That said, we’re transitioning the Open Past Midnight project to Rails since we’ll need to be dealing with our own database. I’ve already got Evan set up with the dev environment. Then again, he’s running Leopard, so it took all of 5 minutes. The other teammates all use Winblows, so it might take some extra time. Either way, I am eternally grateful that Rails 2.0 now uses SQLite as the default DB. No longer will I need to take time to explain MySQL privilege tables to my classmates when all they want to do is some basic development.
More to come in later posts, but we’re still going to try and deploy this project on Dreamhost. Since it’s hardly a commercial endeavor, I’m not as worried about DH’s poor Rails support. It will be interesting though to see how far they have (or have not) come.
3 Feb
Due to some slight difficulties in acquiring the needed domain name, our COGS group has changed its name to Open Past Midnight. We’ve been working on some paper-prototypes for the site layout. Vivien found a very cool possible technology for generating heatmaps called gheat. Given the implementation, I don’t think it will be directly usable for our project, but it does lend some great ideas. There might be parts that we can yank out and use. We’ll see.

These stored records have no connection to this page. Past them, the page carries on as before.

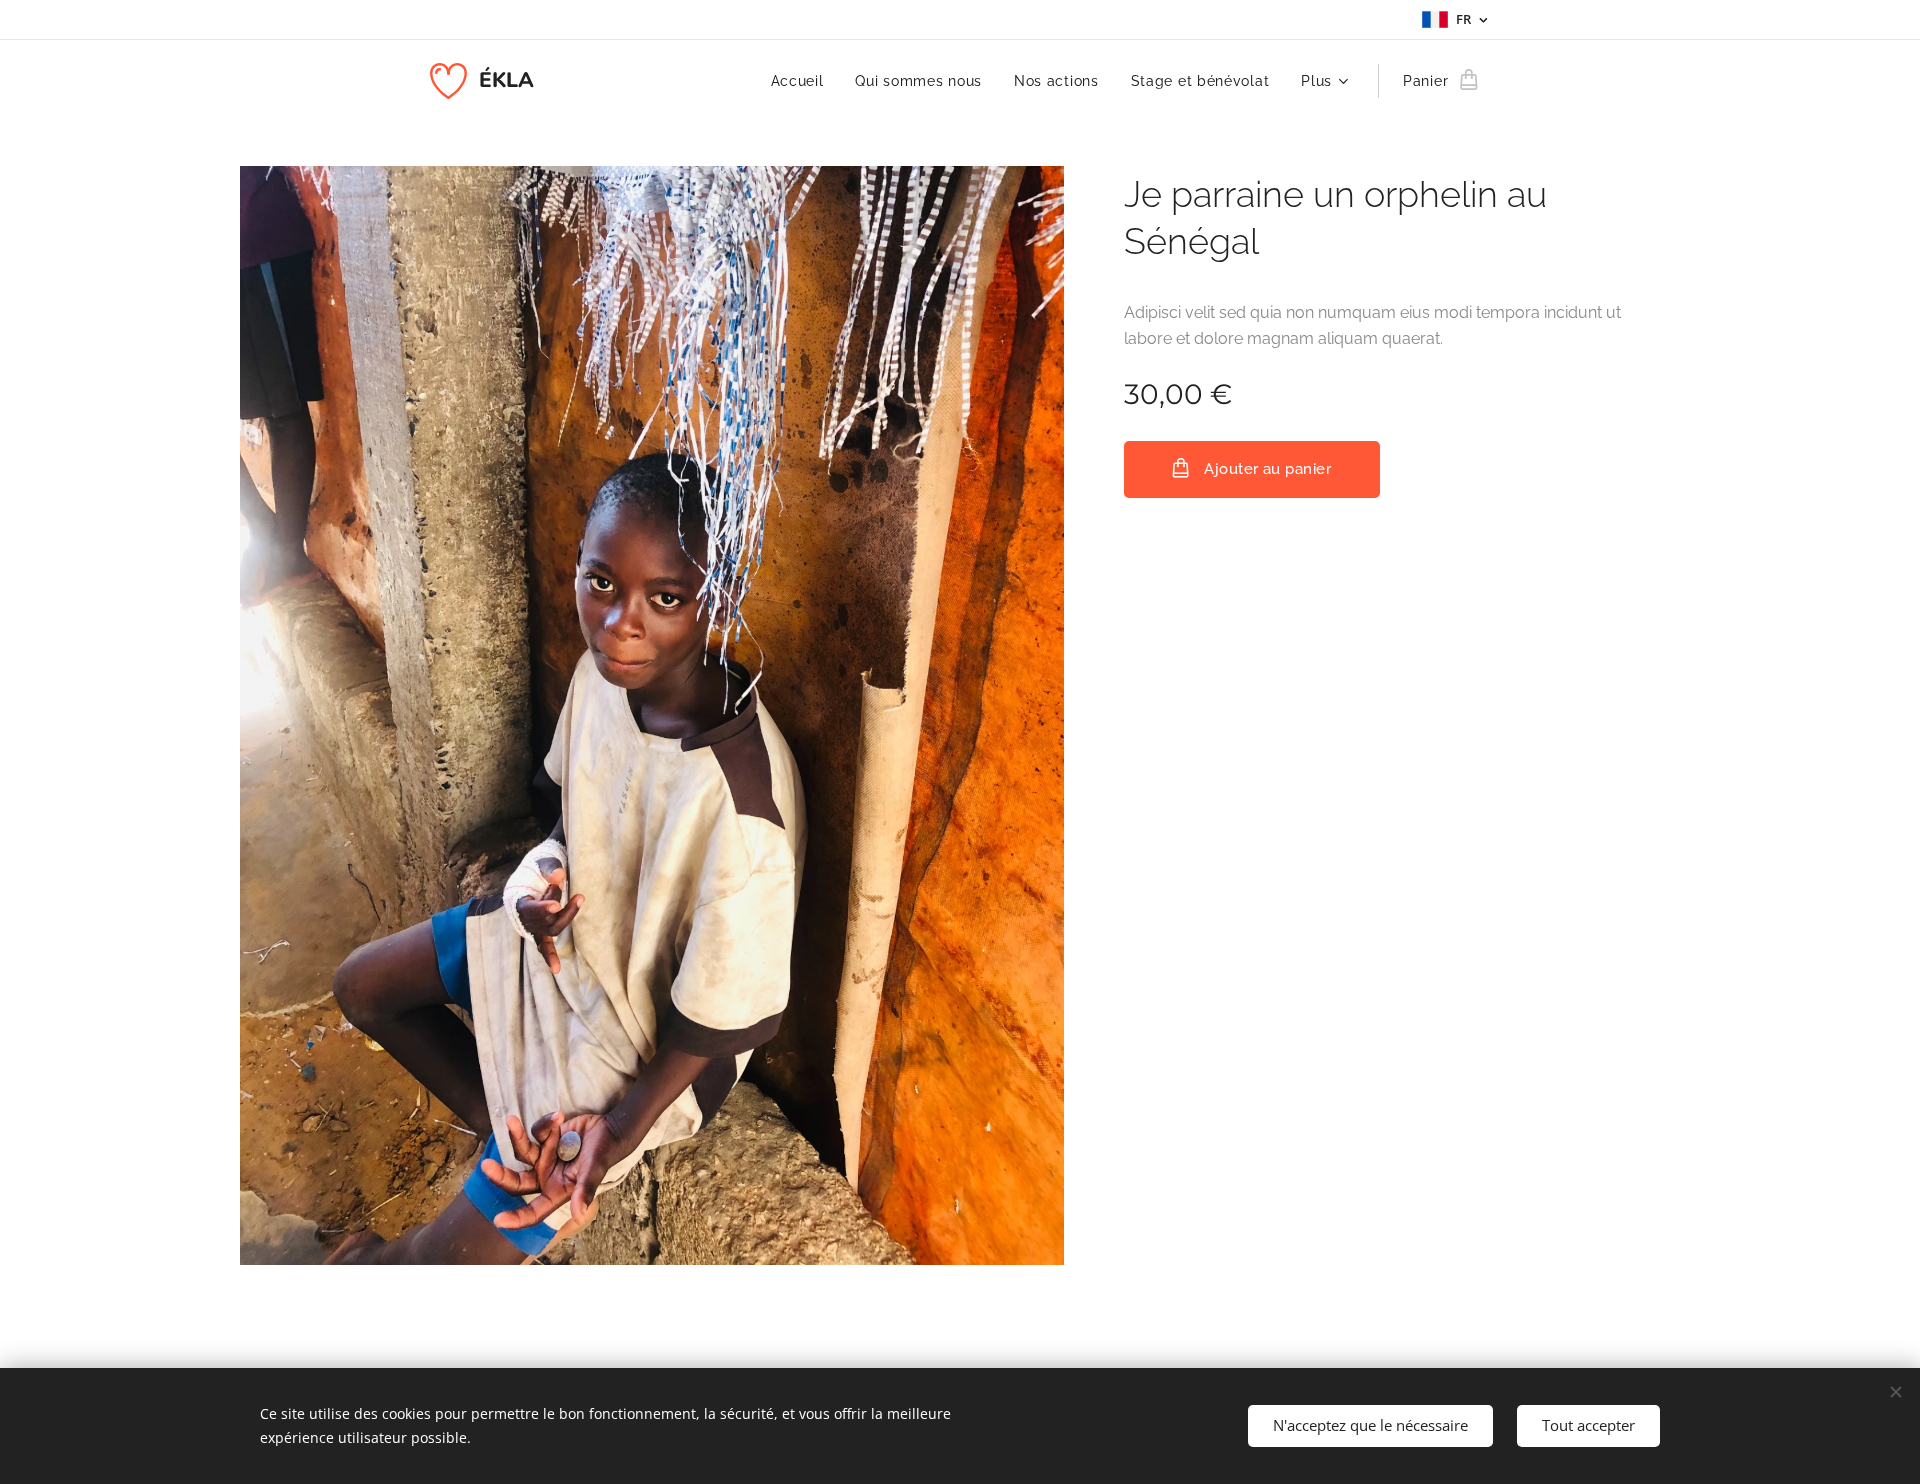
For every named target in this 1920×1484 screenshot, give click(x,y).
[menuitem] (803, 81)
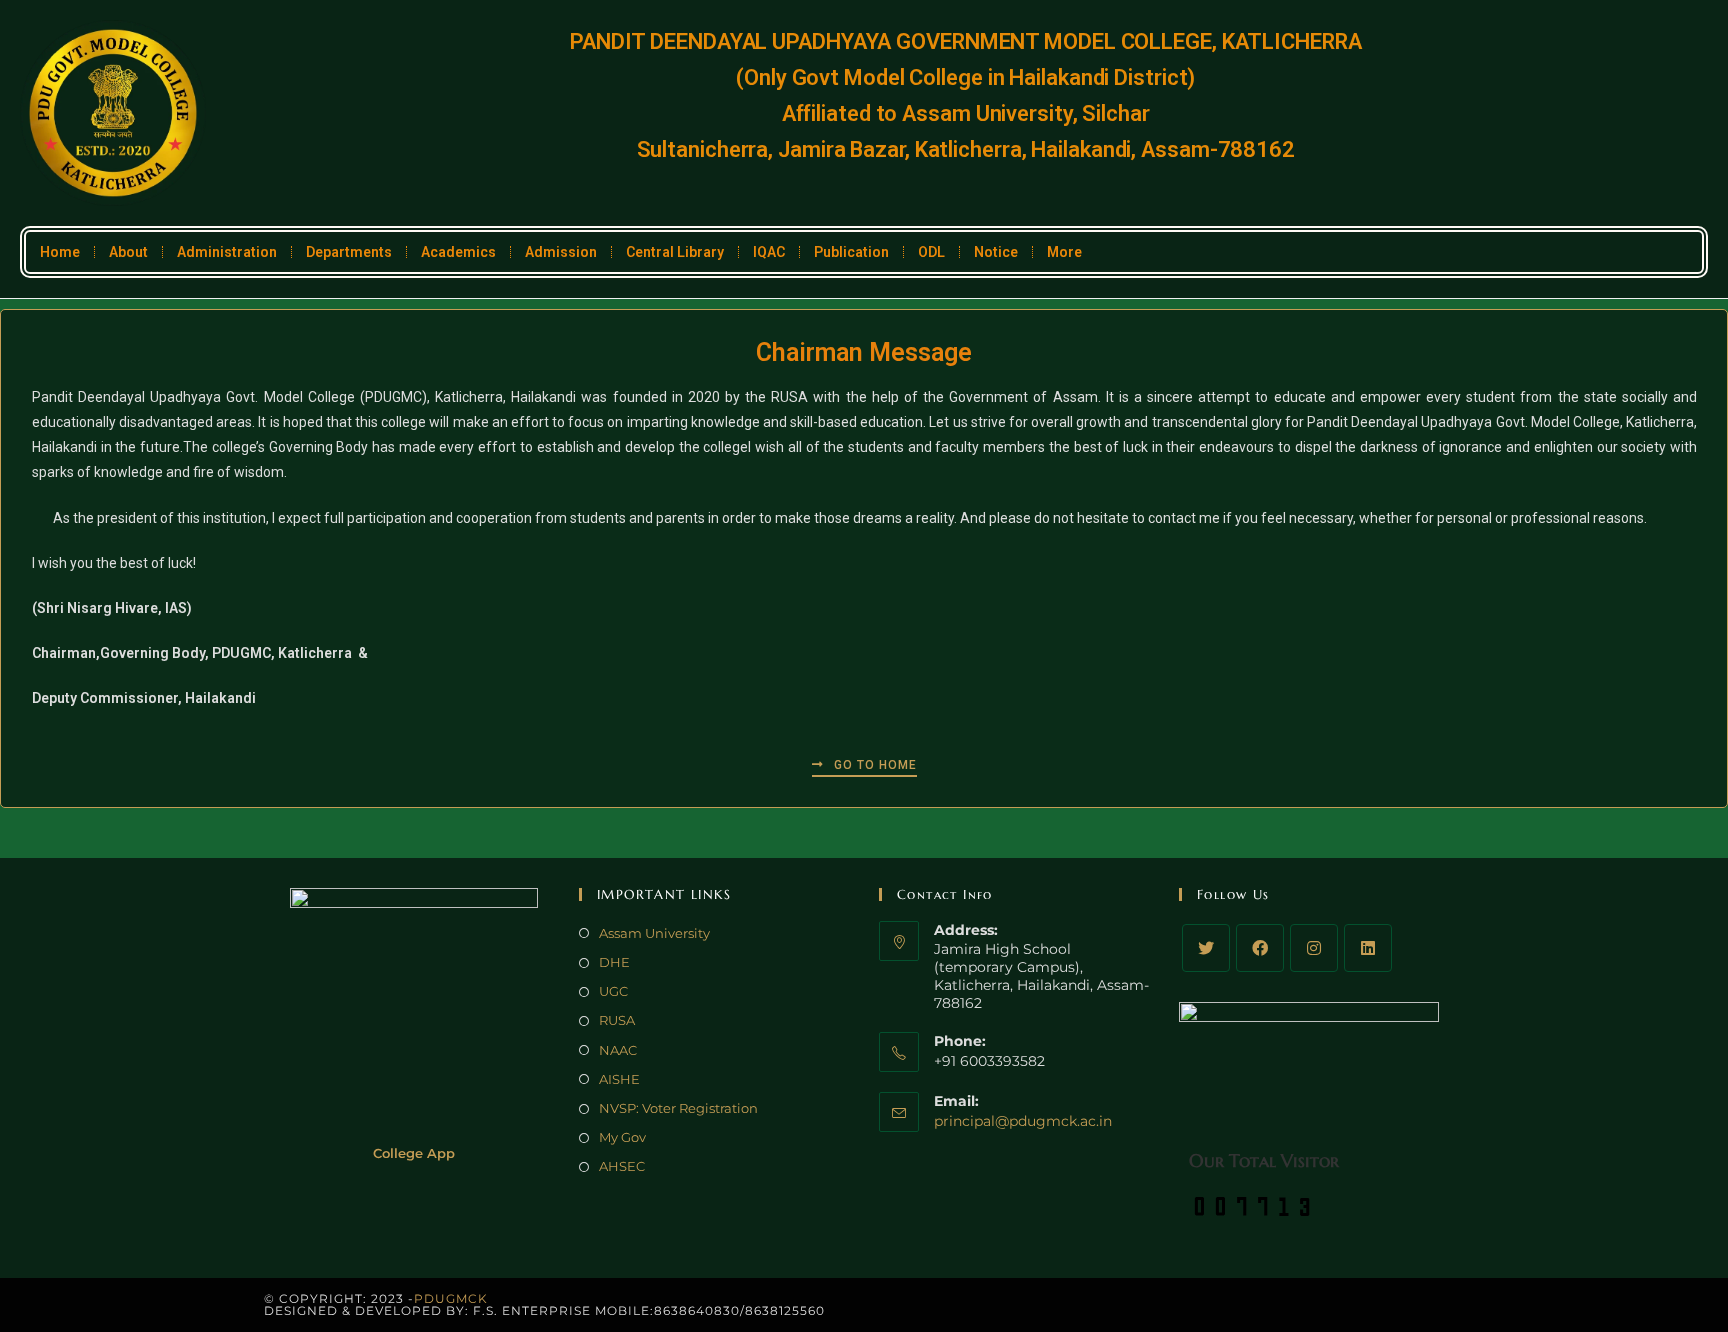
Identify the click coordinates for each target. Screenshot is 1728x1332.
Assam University (654, 933)
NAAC (618, 1050)
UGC (613, 991)
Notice (996, 252)
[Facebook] (1260, 948)
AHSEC (622, 1166)
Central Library (675, 252)
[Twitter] (1206, 948)
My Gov (622, 1137)
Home (60, 252)
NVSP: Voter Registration (678, 1108)
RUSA (617, 1020)
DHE (614, 962)
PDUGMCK (451, 1298)
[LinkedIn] (1368, 948)
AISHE (619, 1079)
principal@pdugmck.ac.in (1023, 1121)
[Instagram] (1314, 948)
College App (414, 1153)
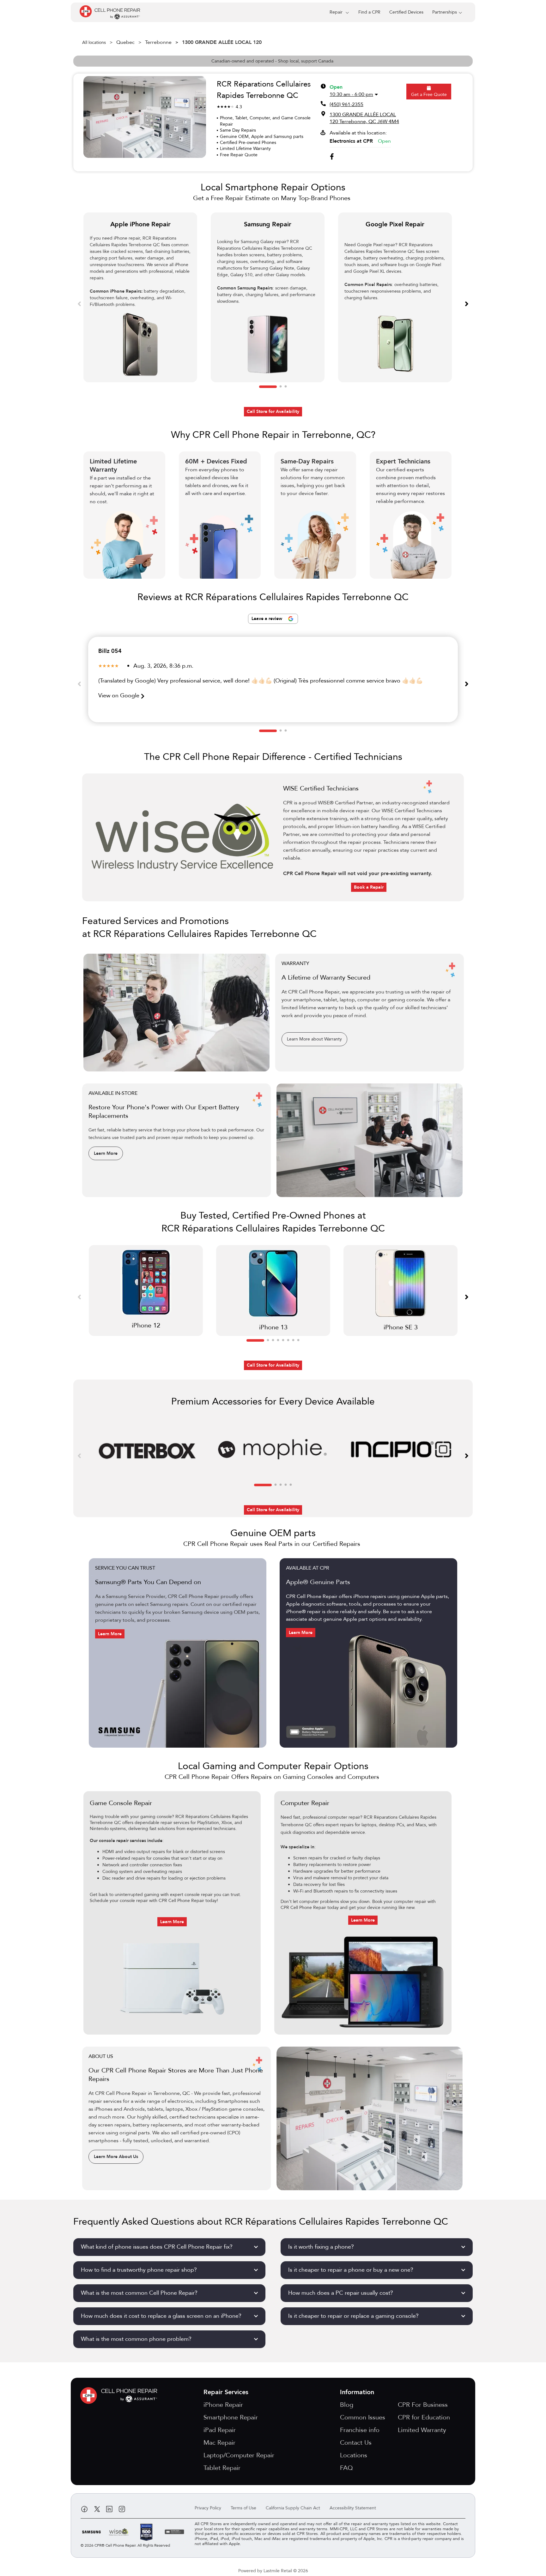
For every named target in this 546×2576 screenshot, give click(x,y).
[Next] (467, 303)
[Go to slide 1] (268, 386)
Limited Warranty (422, 2430)
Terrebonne (158, 42)
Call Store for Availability (273, 411)
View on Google (119, 696)
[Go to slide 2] (280, 386)
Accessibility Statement (353, 2508)
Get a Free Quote (429, 95)
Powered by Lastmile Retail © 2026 (273, 2571)
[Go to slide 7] (293, 1340)
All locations (94, 42)
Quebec (125, 42)
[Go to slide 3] (285, 386)
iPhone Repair (223, 2404)
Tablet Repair (221, 2468)
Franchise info (359, 2430)
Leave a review (267, 619)
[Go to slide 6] (288, 1340)
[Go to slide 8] (298, 1340)
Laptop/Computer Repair (238, 2455)
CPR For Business (423, 2404)
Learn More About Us (116, 2157)
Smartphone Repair (230, 2417)
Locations (353, 2455)
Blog (346, 2404)
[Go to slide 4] (278, 1340)
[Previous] (79, 303)
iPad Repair (219, 2430)
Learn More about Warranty (314, 1039)
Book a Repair (369, 887)
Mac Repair (219, 2442)
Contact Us (356, 2442)
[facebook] (332, 156)
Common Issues (362, 2417)
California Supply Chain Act (293, 2508)
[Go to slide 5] (283, 1340)
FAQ (346, 2468)
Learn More (106, 1153)
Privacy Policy (208, 2508)
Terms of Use (243, 2508)
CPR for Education (424, 2417)
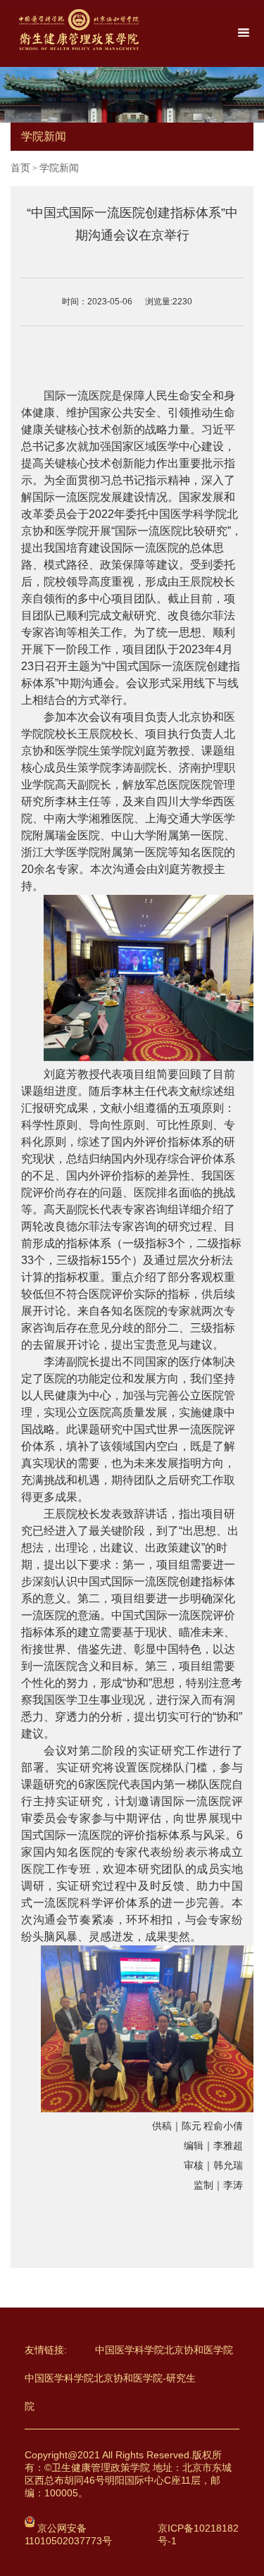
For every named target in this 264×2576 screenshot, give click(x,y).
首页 (20, 167)
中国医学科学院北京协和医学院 (164, 2349)
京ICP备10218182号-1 (198, 2534)
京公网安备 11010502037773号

I’ve also been working a lot on the server-side systems we need to make this project run smoothly, both in development and production. Just as with Rails, Capistrano is my friend. I’ve almost got it working for this project, even though we’re likely to do any back-end code in PHP.
Also, it turns out that Google will pay you to submit verified listings of local businesses. They call it their Business Referral Representative program. If we’re lucky, we can get into the program and get paid for doing all the data gathering we would anyway. More to come.